Abstract

Grammaticalization consists in the increase of the range of a morpheme advancing from a lexical to a grammatical or from a less grammatical to a more grammatical status. The Latin demonstrative ille ‘that,’ with strong deictic function (: ille homo ‘that man,’ homo ille ‘that notorious, famous man’) gave rise to the obligatory article of the Romance languages (French l'homme, Spanish el hombre), where its function is simply to mark the noun phrase. Grammaticalization is thus a process leading from lexemes to grammatical formatives: the more a form is grammaticalized the more it will be syntagmatically constrained. In a short history of the studies on grammaticalization and a discussion of the present state of the art, attention is paid to the internal mechanisms, which govern linguistic structures, and the external psychological/cognitive causes of grammaticalization.

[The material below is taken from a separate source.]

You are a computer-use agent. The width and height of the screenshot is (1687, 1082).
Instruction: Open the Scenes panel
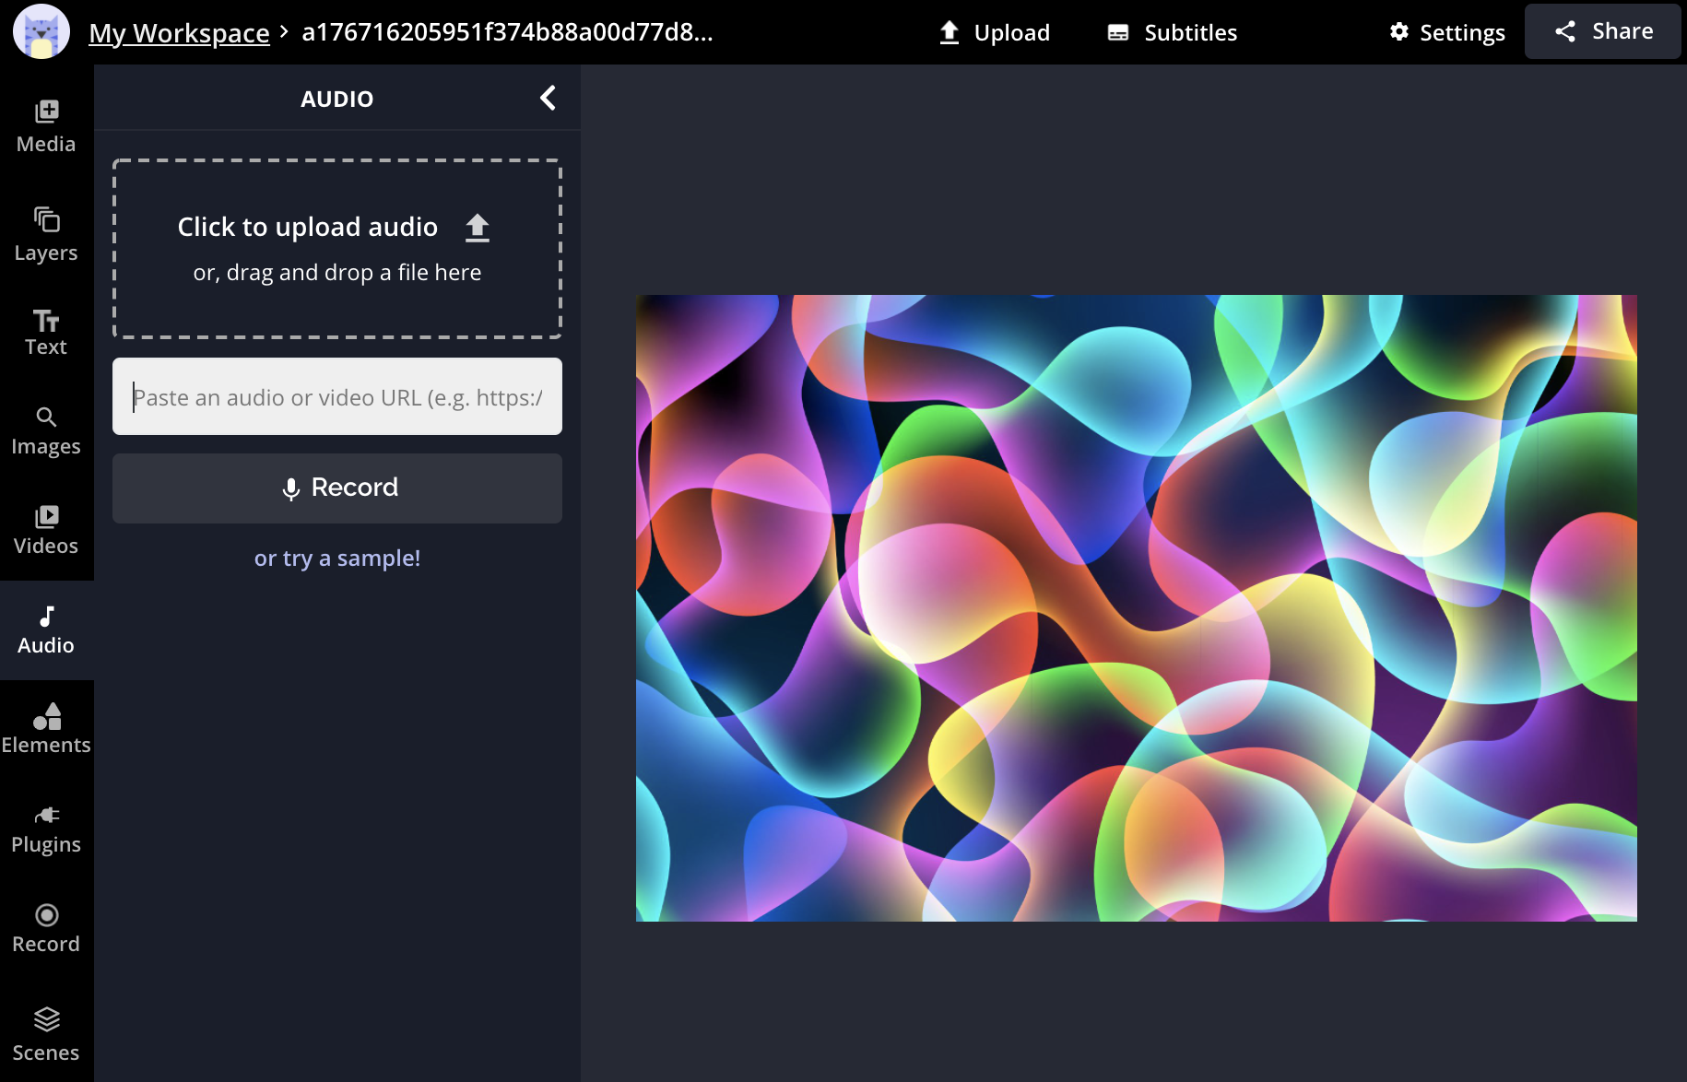pyautogui.click(x=46, y=1034)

Several linguists have hinted at the fact that grammaticalization very often originates in discourse strategies (i.e., in pragmatics), evolving to syntactic structures and later obligatory morphological markers. Grammaticalization is a pervasive phenomenon whose effects may be seen at all linguistic levels. In this article the following topics will be dealt with: the grammaticalization process as a continuum; is grammaticalization unidirectional? The dynamic of the process: degrammaticalization and transcategorization.